Thankfully, all of these “challenges” can easily be worked around; meanwhile, there are some important advantages that patio gardeners have:
- Small, elevated, and even portable contained gardens offer the advantage of temperature control. For example, new growth or seedlings that would otherwise die during an unpredictable cold snap or in frosty soil can be sustained by being taken indoors, by being covered, or by being warmed with outdoor space heaters (if need be).
- Another advantage is that you have greater control over soil conditions. Loamy soil is ideal for growing any type of plant life as it retains moisture and nutrients while allowing for drainage. Depending on what you’re growing, you can control the soil’s consistency and pH balance more effectively in a patio garden.
Getting Started: Step-by-Step Patio Herb Garden
While flower gardens are always stylish, many are opting to grow gardens that are as practical as they are picturesque. Herb gardens make great starter gardens because herbs are attractive, tend to be hearty in most environments, and their yield can be used for culinary and craft cocktail purposes.
- Start by selecting the type of container you wish to use. A vertical garden that allows for an assortment of plants or a container work well for herbs.
- Pick what you want to plant. First-time gardeners are wise to pick plants that have been started professionally; wait until you’re more established as a gardener to grow from seedlings. Suggested starter herbs include:
- Baby Arugula
- Transplant plants to their container or into the soil.

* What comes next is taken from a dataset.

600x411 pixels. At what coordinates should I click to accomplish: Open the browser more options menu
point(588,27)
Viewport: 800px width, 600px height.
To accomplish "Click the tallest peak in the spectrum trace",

- If you plant directly into the soil, some plants like oregano and mint tend to take over unless maintained.
- Keep plants pruned to avoid them going to seed
- Pick leaves from the tops of plants; this will both help with pruning and will ensure that the large leaves at the base of the plant that absorb nutrients via photosynthesis remain in-tact.
- Water sparingly; though, it’s okay to water more often when it’s hot and sunny. Keep the soil well-fertilized. Coffee grinds (which are easy to find in Tacoma) are a great organic fertilizer.
Once your garden is established, you can change the plants out as you see fit. Defer to The Old Farmer’s Almanac to get an idea of what grows best in your conditions and go from there. Having a small garden outside of your luxury condo in Tacoma adds to the property’s aesthetic value as well as to your overall enjoyment of your outdoor living space.